Please copy the rows word for word, starting at the line that has "Where should I" and continuing through the end of the rows. Leave the pictures out of your answer.
==========
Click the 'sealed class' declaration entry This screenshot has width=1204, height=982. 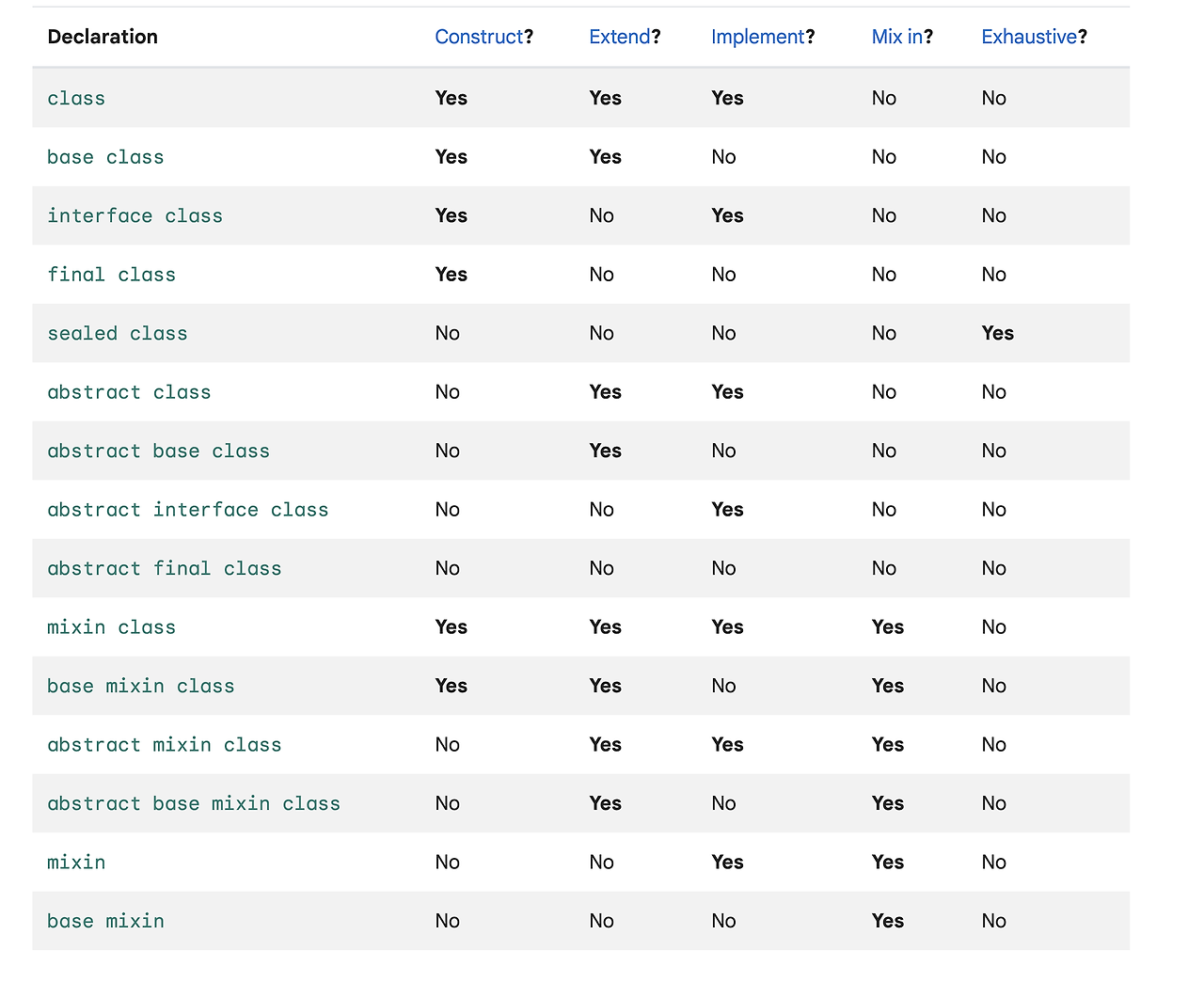point(118,333)
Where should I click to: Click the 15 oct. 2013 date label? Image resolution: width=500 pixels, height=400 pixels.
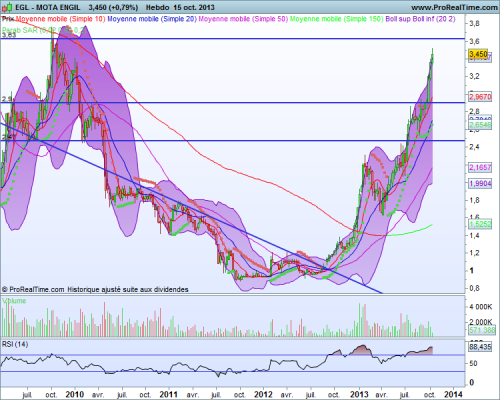click(194, 7)
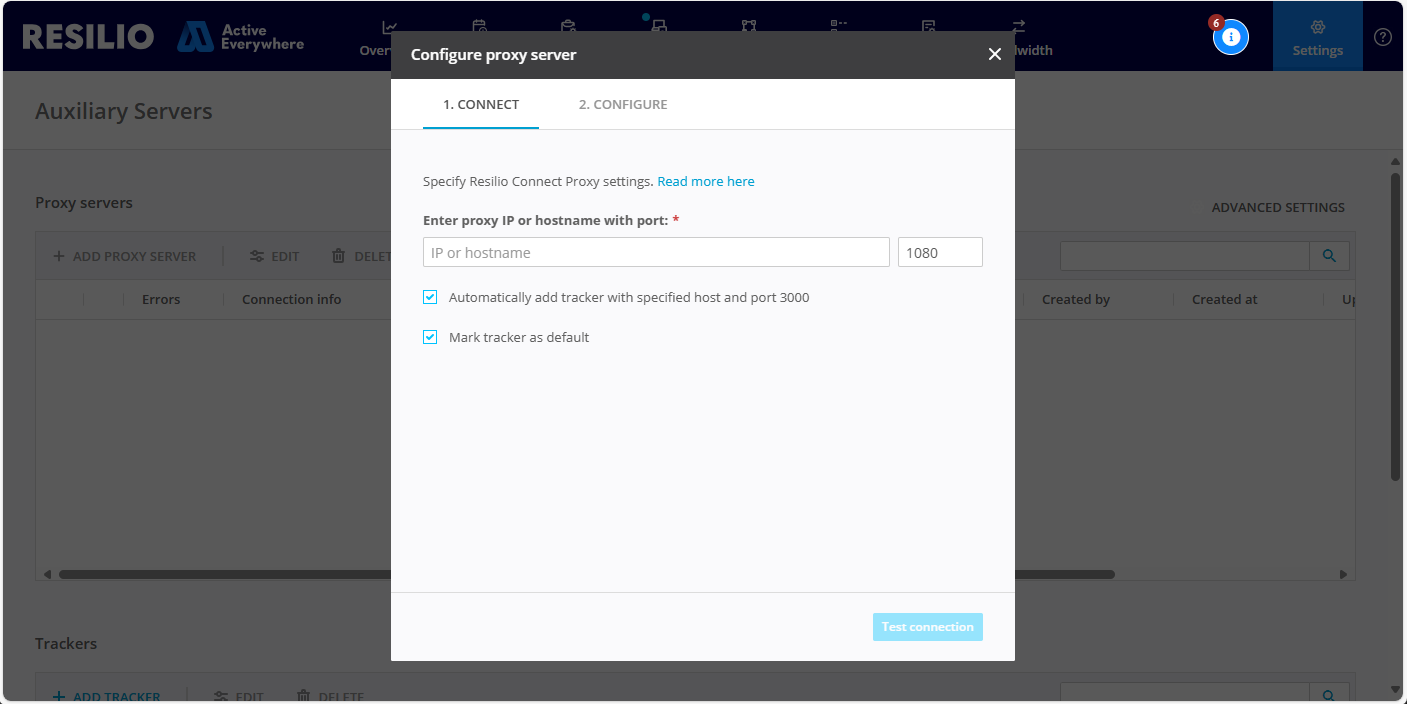This screenshot has width=1407, height=704.
Task: Click the Overview chart icon in navigation
Action: coord(389,27)
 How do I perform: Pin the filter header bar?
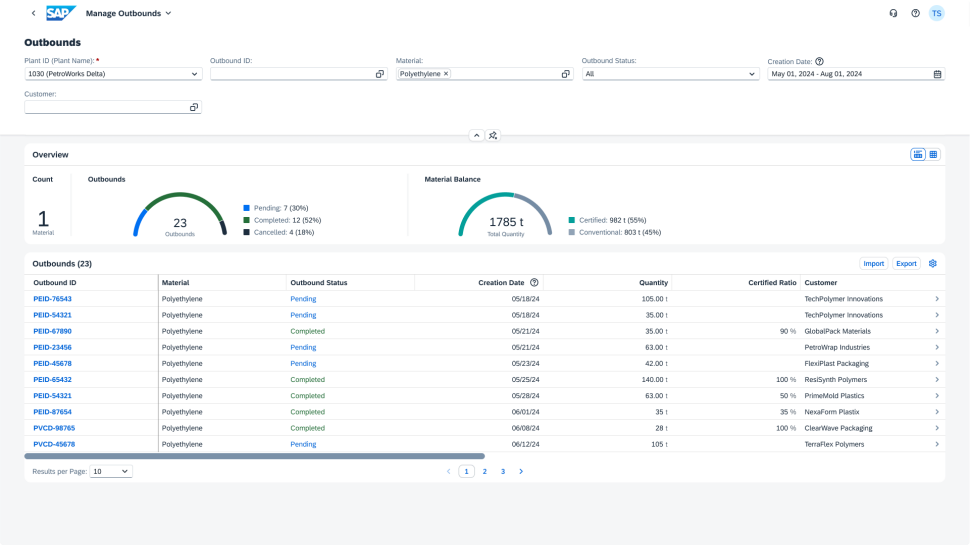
==========
▶ _SOLUTION_:
Where should I click to: Click the 15 oct. 2013 date label? Image resolution: width=500 pixels, height=400 pixels.
click(194, 7)
This screenshot has width=1407, height=704.
Task: Click the Overview chart icon in navigation
Action: coord(389,27)
 How do I perform: Pin the filter header bar?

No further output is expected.